スペシャルインタビュー02 「岐阜和傘」の魅力をもっと多くの人に伝えたい


伝統工芸の魅力を発信する岐阜市の新スポットを運営

長良川てしごと町家CASA カーサ

長良川てしごと町家CASA 河口郁美さん

Profile▶︎「長良川てしごと町家CASA」で店長を務める。SNSでの情報発信やイベントの企画を積極的に行うなど、岐阜和傘のPR活動に力を入れる。

仐日和 河合幹子さん

Profile▶︎和傘問屋の家系で育ったことから、自身も和傘職人の道へ。平成28年に立ち上げたブランド「仐日和」の和傘が、幅広い世代から好評を得る。

CASA開店の経緯は?

長良川てしごと町家CASA カーサ河口さん 岐阜市の伝統工芸として知られる岐阜和傘ですが、今、後継者不足という危機的状況にあります。この技術を途絶えさせないためにも、より多くの人に和傘の魅力を知ってもらいたいと思ったのが開店のきっかけです。週末にはワークショップなども企画し、観光客の方にも楽しんでいただけるような場所にしました。実際に開店してからは、「和傘を買える場所ができてうれしい」というお客様の声をよく聞きます。

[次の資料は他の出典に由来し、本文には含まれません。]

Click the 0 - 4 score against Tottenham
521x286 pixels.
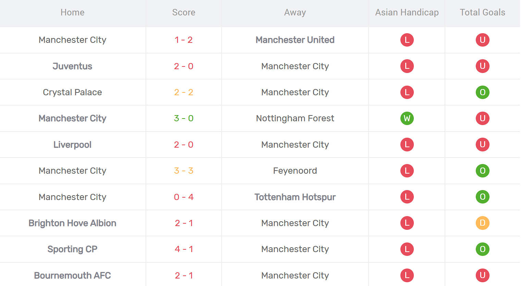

河合さん こういった場所ができてくれて作り手としても大変ありがたいです。たくさんの品揃えの中から自分が気に入る和傘をじっくり選べるのも、専門店だからこその良さだと思います。

岐阜和傘の魅力は?

河口さん 岐阜市では昔から和傘が量産されてきて、職人の技術も高められてきました。開いているときはもちろんなのですが、閉じている様もすっと細くて美しいんです。和傘と聞くと渋いイメージを持たれる方も多いですが、最近は色柄が豊富にあるのも魅力。例えば河合さんの作品は、花柄だったり、現代的な色合わせだったりとポップな印象のものも多く、若いお客様にも人気です。

和傘作りで大変なことは?

長良川てしごと町家CASA カーサ河合さん 傘作りにはたくさんの工程があるため通常は何人もの職人が分業して制作しますが、私は材料が揃った後の工程の、組み立てから仕上げまでをすべて一人で行います。完成品は華やかですが、製造工程は想像以上に地味で根気のいる作業。例えば最終工程の細い骨に塗装をするとき、塗料がはみだしてしまったらもう売り物になりません。だからいつも一瞬たりとも気を抜かないように制作を進めています。

岐阜和傘の今後について

河口さん 和傘の魅力をPRして「使ってみたい」と思う人を増やしていきたいです。雨の日に和傘をさしている人が、市内でたくさん見られるようになるといいですね。

河合さん 私は作り手として、和傘職人という道もあるんだ、ということを多くの人に知ってもらいたいです。私自身ももっと成長して、今すぐは無理だけどいつかは技術を伝えられる立場になりたい。そうして岐阜が誇る伝統工芸を守っていきたいです。